Considerable progress has also been made in protein–protein-interaction-based pull-down strategies followed by MS analysis, and the field is rapidly expanding. The data obtained require careful interpretation, because nonspecific binding processes during the pull-down experiments may introduce artifacts and thereby jeopardize the quality and validity of the end results regarding the eventual protein binding partners identified. Clearly, the pull-down part or “protein fishing” process has to be optimized and validated thoroughly prior to actual biological experiments. Furthermore, after protein complexes have been identified by MS, the use of traditional biochemical approaches is encouraged to confirm the MS-based results, followed by additional research with other approaches for further characterization. As such, MS provides an efficient means of screening for relevant protein–protein or protein–ligand interactions to be characterized further in depth by more traditional technologies.

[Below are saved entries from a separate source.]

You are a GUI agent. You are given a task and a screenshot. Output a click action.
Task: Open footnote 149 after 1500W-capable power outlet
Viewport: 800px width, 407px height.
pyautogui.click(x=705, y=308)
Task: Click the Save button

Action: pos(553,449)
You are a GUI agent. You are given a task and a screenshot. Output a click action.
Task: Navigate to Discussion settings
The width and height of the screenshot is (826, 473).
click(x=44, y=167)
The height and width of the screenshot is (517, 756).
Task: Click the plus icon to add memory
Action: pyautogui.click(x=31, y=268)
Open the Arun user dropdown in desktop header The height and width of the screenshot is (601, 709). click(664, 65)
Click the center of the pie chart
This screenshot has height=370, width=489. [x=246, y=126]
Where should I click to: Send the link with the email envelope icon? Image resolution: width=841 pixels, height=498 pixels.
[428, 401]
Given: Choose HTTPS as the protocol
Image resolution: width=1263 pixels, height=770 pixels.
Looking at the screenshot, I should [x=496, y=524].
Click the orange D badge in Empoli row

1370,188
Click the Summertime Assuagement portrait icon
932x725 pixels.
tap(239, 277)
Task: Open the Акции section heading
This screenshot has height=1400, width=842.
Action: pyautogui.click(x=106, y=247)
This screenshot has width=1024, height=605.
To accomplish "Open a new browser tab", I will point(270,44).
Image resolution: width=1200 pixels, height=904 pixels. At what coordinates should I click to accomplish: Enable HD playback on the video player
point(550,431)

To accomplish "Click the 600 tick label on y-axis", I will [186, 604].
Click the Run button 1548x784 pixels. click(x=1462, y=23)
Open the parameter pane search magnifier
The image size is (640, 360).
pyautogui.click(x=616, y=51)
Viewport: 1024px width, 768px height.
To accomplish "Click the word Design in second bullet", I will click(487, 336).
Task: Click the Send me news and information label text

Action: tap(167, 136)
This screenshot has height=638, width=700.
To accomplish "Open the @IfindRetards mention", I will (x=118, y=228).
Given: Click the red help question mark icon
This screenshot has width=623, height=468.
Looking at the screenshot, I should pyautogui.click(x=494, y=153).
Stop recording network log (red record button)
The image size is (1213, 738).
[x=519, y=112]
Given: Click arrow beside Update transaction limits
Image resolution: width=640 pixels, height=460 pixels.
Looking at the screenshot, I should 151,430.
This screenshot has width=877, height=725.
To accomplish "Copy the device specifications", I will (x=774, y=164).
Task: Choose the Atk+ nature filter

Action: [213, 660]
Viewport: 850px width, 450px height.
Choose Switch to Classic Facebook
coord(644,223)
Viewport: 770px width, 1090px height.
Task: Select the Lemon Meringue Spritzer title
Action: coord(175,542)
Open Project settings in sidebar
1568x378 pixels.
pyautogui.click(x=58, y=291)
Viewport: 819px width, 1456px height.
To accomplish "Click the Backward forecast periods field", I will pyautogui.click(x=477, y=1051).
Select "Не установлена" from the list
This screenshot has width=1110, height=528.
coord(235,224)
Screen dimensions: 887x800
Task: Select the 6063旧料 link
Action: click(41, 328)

When using pull-down proteomics studies from a slightly different angle, by pulling down drug target proteins via immobilized lead compounds or ligands (e.g., on an affinity column), the technology has opened up avenues to elaborate pharmaceutical selectivity analysis of lead compounds. In these methods, increasing concentrations of ligand added to the drug targets studied (in whole cell lysates) prevent the drug targets from binding to the immobilized ligand and thus preclude them from subsequent MS-based detection. In this way, many different drug targets and off-targets (antitargets) are screened at once (such as protein kinases), where the higher-affinity drug targets are displaced first and the lower-affinity drug targets are displaced later. Consequently, the technology allows inhibitory profiles to be analyzed for lead compounds in whole panels of drug targets. In the future, this might facilitate the vision of developing drugs that target panels of disease-involved drug targets instead of the accepted view of having one drug for one target. Perhaps, in the far future, this technology will even aid in drug discovery strategies leading to personalized medicines.

Finally, SPR is a very strong technology for the analysis of protein–protein and protein–immobilized ligand interactions, but is of less importance for the study of small ligands. The combination of SPR and MS is a strong asset because it allows the identification of the binding partners in complex mixtures. However, one must bear in mind that one of the main capabilities of SPR, the analysis of the binding kinetics of single known binders, is lost when analyzing mixtures of (unknown) proteins when it is coupled with MS. Then, SPR can only be used for semiquantitation of all combined binders to the SPR surface.